Success, Failure and Pigeons

17.06.15 | Garden

Establishing this kitchen garden is without doubt the hardest thing we have ever done. Running a restaurant with rooms seven days a week is a challenge but coupling that with what is now 5 acres of vegetables, fruits and herbs to look after is at times overwhelming. I am often asked if the project has been successful. Measuring the success of the garden is difficult, whilst I am delighted with the amazing produce, the work is becoming relentless. The decision to try and grow everything using just restaurant staff was always a bold one but one I am determined to stick to. I have no interest in employing someone to grow produce and deliver it to the door. Where is the romance in that? When a guy has nurtured a plant for months and then has the honour to harvest it and serve the fruits of his labour to a guest that is when true respect for an ingredient is gained. The addition of two new Front of House staff (Alan and Iona) who work the field by day and the restaurant by night has helped share the workload. I think its great that your waiter has played a part in growing your dinner and it helps to deliver the full field to fork experience to the guests.


Growing anything provides challenges that must be overcome if you are to have a successful harvest and we have had to learn some things the hard way. Pigeons have been a real thorn in our side. Imagine sowing thousands of brassicas, watching them germinate, watering them twice a day for 8 weeks until they are  nice little plants and then painstakingly planting each one by hand. Only to return the following morning to see the whole crop devoured by pigeons. In only a couple of hours these pests can decimate whole crops and leave you with nothing. The frustration and anger led me to deliver a Gladiatoresque speech about claiming vengeance on the pigeon. I guarantee this winter an ironic dish of ‘Pigeon and Brassicas’ will feature on the menu. I will have my vengeance. With some help from Ken and his guys all the brassicas have been replanted and covered in a fleece to protect them until they are big enough for the pigeons not to bother with them.

Two chefs in particular, my Sous Chef James and Ryan, our newest recruit, have been instrumental in keeping things going. Their work ethic has been inspirational, midnight watering has become a staple of Black Swan life. It is not a good idea to water plants during the day when the sun is shining as you risk scorching the leaves.
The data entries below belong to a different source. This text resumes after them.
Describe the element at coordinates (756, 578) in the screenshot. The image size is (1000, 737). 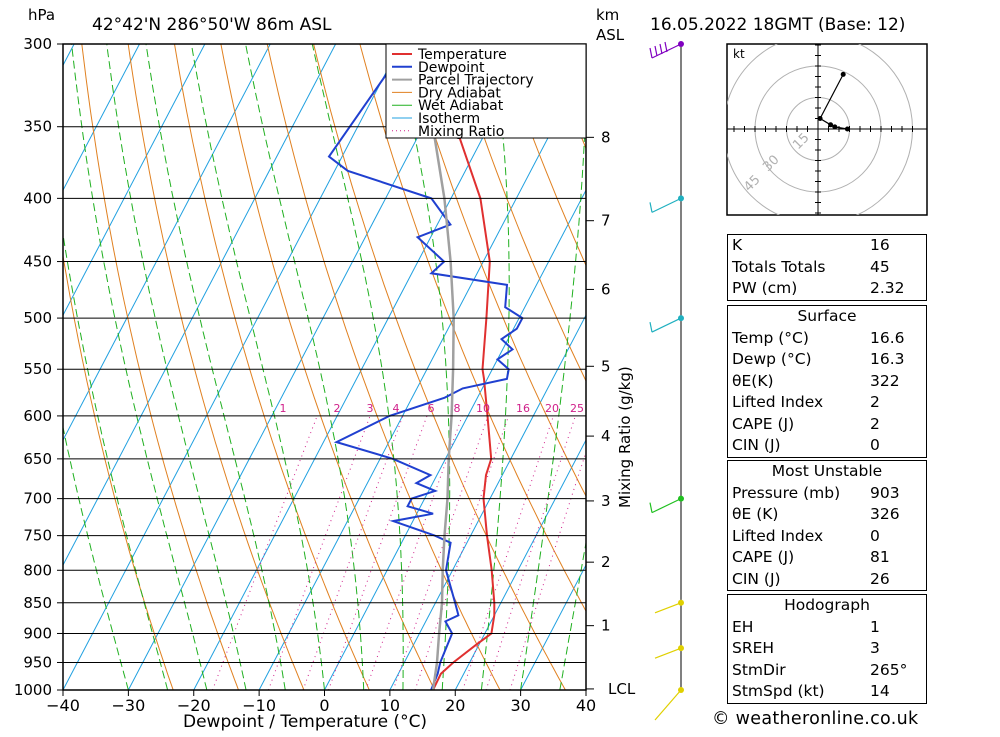
I see `most-unstable-label: CIN (J)` at that location.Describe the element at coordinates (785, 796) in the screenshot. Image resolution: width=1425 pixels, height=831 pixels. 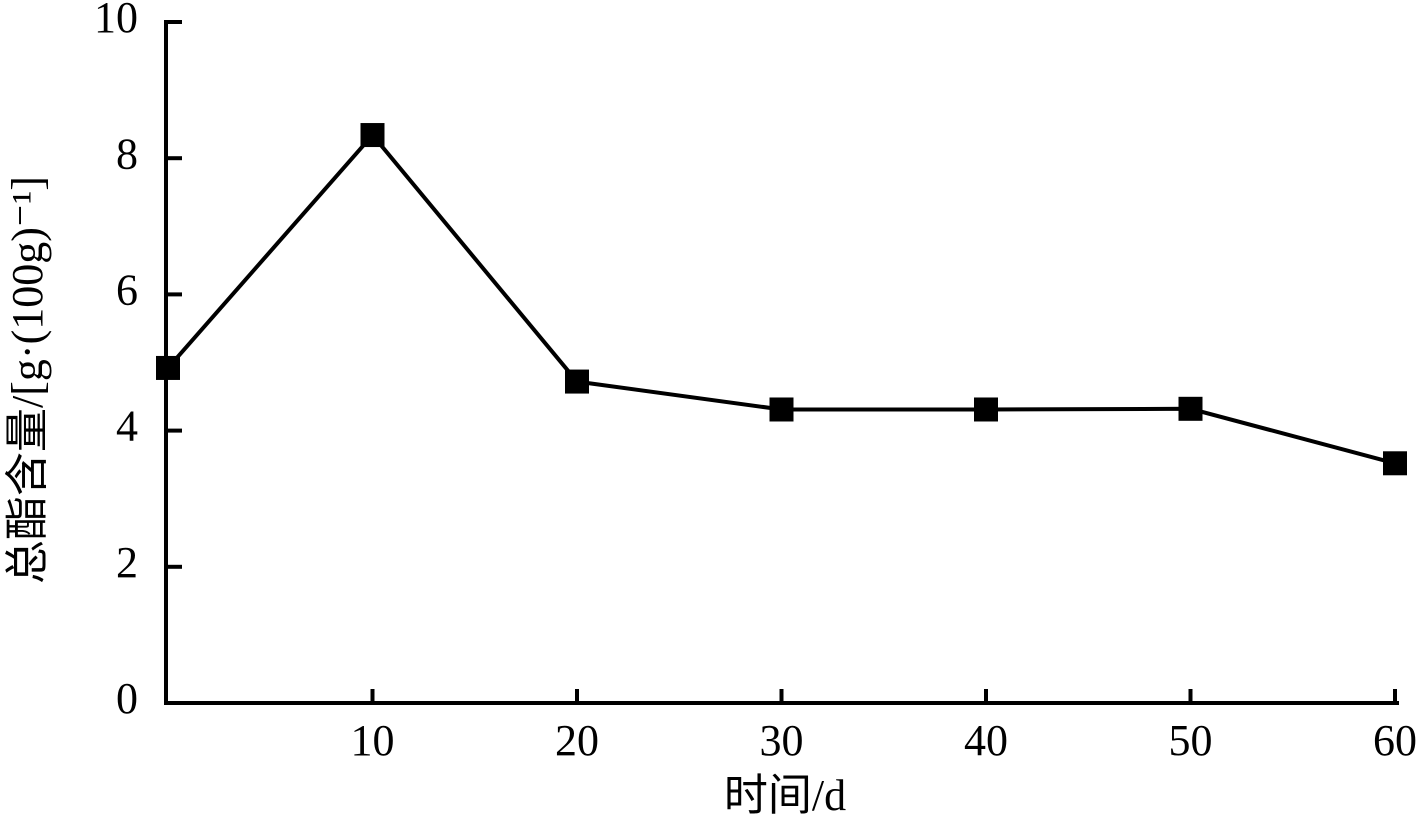
I see `x-axis-label: 时间/d` at that location.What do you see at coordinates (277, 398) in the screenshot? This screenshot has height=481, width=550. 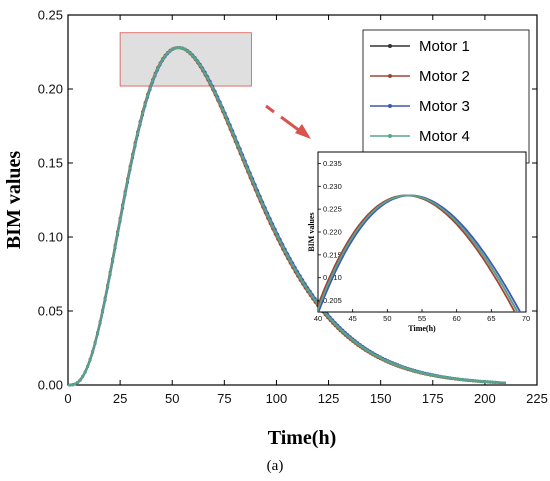 I see `x-tick-label: 100` at bounding box center [277, 398].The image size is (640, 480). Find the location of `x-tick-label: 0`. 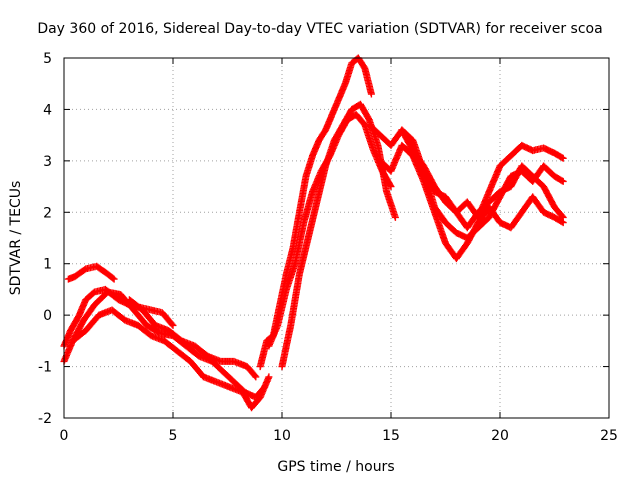

x-tick-label: 0 is located at coordinates (64, 436).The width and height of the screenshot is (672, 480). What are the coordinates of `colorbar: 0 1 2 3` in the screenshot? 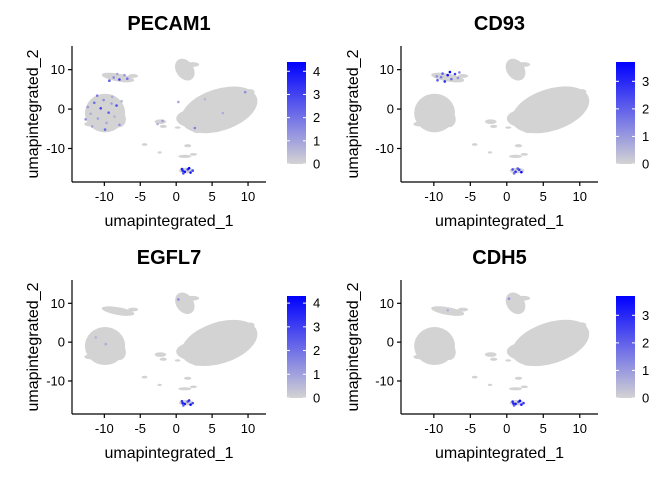 It's located at (632, 117).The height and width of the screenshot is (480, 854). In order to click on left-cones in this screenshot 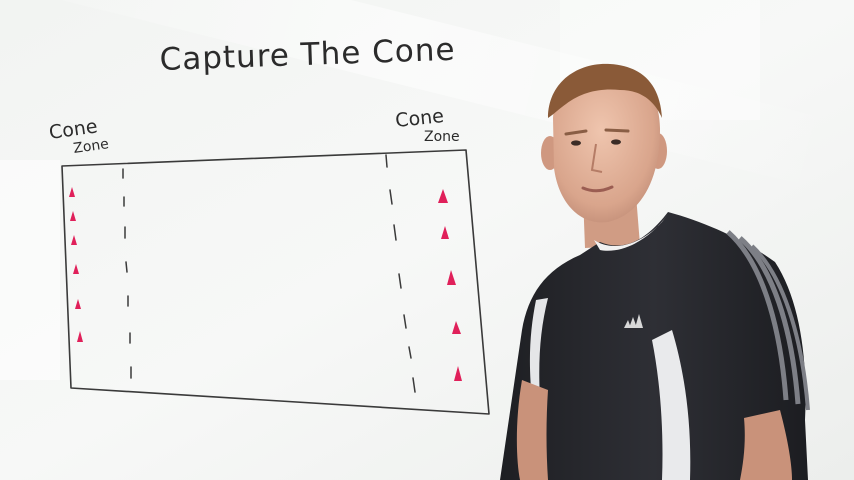, I will do `click(76, 264)`. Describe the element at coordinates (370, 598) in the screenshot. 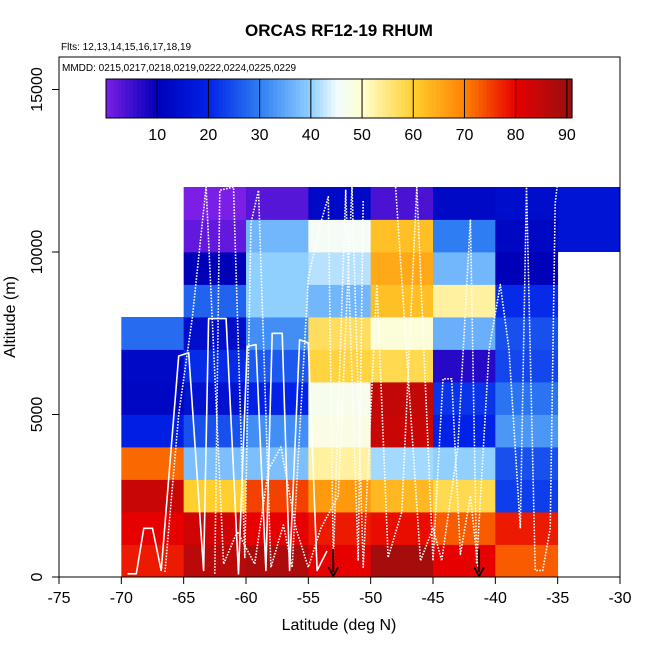

I see `x-tick-label: -50` at that location.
A lot of gardeners will water in the evenings but of course we are busy in the kitchen then. So after the kitchen is shut down we trudge round the back and begin our extensive watering mission in the dark. Usually with hilarious consequences, you can guarantee at some point James, with beer in hand, will ‘honestly accidentally’ soak Ryan.

With all the daily tribulations also comes a lot of success. We have amazing produce and I am constantly blown away by the flavours of vegetables when they are pulled straight from the ground. We have 16 large raised beds growing baby vegetables that are successively replanted. The system works really well and we are already on our third sowing of radishes this year. Baby turnips, radishes, fennel, carrots, kale and beetroot are all on the menu now. The Maris Bard potatoes are without doubt the best new potatoes I have ever eaten. You can keep your Jersey Royals – these Maris Bard are something else! Unbelievably sweet and the skins so soft that they just wash off. I could eat a bucket load of them!

Even though it is what you  might expect when you walk into a tunnel of Heirloom tomatoes you are Knocked out by the incredibly strong smell of real tomatoes. We should soon have some to play with and comparing them will be interesting they certainly have weirdly different growing habits.  The Gariguette strawberries which were planted with bare roots hardly two months ago are now covered in fruit so it’s time to put the nets on. Courgettes are setting fruit too – it’s starting to feel like summer.


Ken has always been keen for me to do a ‘salad’ or Vegetable’ dish. A dish just using the best ingredients available. It’s a good idea but I have always dismissed it. I have seen and eaten similar dishes in other restaurants. What we are doing in the garden is original and in some aspects ground breaking and I want the food to follow suit. This idea has wrangled with me for a while though maybe Ken is right? A dish that represents the young vegetables that we are harvesting now. The flavour and juicy crunch you get from a just harvested Paris Market carrot is unbelievable and unachievable unless you have beds full of them. So I have decided to showcase them in a dish early in the menu called ‘young vegetables’. Where is the originality? Every day the ingredients are picked at 17.30 and we start serving them at 18.00. The vegetables are alive, juicy, floral and sweet! Maybe the dish is not entirely original but the freshness of the produce is unique.


Growing our own has become the DNA of the Black Swan it has totally changed the way we approach our cooking. The ingredients are the stars of the show and I look forward to showcasing our summer produce.